Page:La Revue blanche, t19, 1899.djvu/628

Le texte de cette page a été corrigé et est conforme au fac-similé.

Notes
politiques et sociales
LA CRISE DU PARTI SOCIALISTE ET L’AFFAIRE DREYFUS

L’affaire Dreyfus, qui a pris une telle place dans l’histoire du monde, qui aura, dans l’histoire de l’humanité, au moins la valeur morale d’une guerre et sans doute la valeur morale d’une révolution même, a déterminé parmi les socialistes français une crise intérieure très grave, à conséquences lointaines.

Il ne devait pas en être ainsi, car, pour tout homme sincère, les principes, les idées, les sentiments et les intérêts socialistes dictaient si exactement leur conduite aux socialistes français qu’il ne devait pas se produire entre eux même le plus léger dissentiment. Or il y a eu menace de scission. Comment cela s’est-il fait ? Nous le comprendrons mieux si nous commençons par étudier l’attitude des dissidents.

Puisqu’un certain nombre de ceux qui sont traditionnellement classés parmi les socialistes ont, comme les gouvernements bourgeois, un double langage, un langage officiel et un langage officieux, sans compter leur pensée vraie, nous leur ferons l’honneur de les traiter comme un gouvernement bourgeois, c’est-à-dire que nous chercherons leur pensée surtout dans les documents officieux, présumant qu’elle y est moins déguisée.

À cet égard, l’article que M. Paul Lafargue avait publié dans le Socialiste et que la Petite République avait bénévolement reproduit en partie dans son numéro du mardi 11 juillet est devenu soudain une précieuse référence. Relisons-le :

Les dreyfusards bourgeois qui nous ont tant embêtés avec leur Justice imprescriptible, s’imaginent que, Picquart et Dreyfus proclamés innocents et réintégrés dans leur grade, la Justice en marche s’asseoira pour se reposer de ses fatigues. L’affaire de ces deux fils de la bourgeoisie terminée, ce sera au contraire le moment de commencer à dégager les conséquences sociales des multiples et divers événements qu’elle a engendrés.

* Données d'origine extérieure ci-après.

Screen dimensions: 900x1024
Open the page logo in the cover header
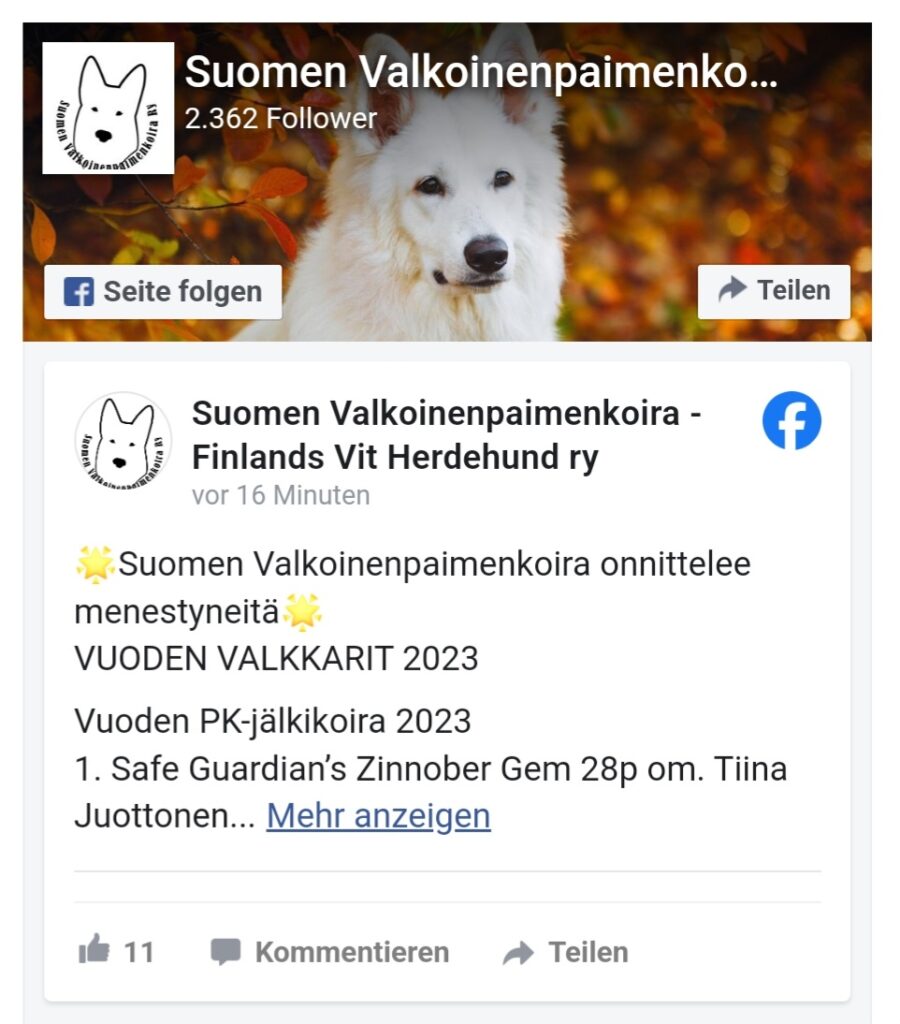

Les socialistes ont été stupéfiés de voir des bourgeois, coupables d’injustices sans nombre contre les ouvriers, s’indigner si chaleureusement d’une injustice contre un des leurs ; la République est compromise et la France déshonorée, si on ne la répare pas, clamaient-ils. Je suis un de ceux qui ont admiré les professeurs et les hommes de science et de cabinet qui se sont jetés à corps perdu dans la bagarre, sacrifiant leur repos, risquant leur situation et bravant les injures et les coups : c’est la première fois que, depuis la Révolution, l’élite intellectuelle de la bourgeoisie donnait un spectacle aussi réconfortant : les socialistes en ont l’âme réjouie pour l’honneur de l’humanité.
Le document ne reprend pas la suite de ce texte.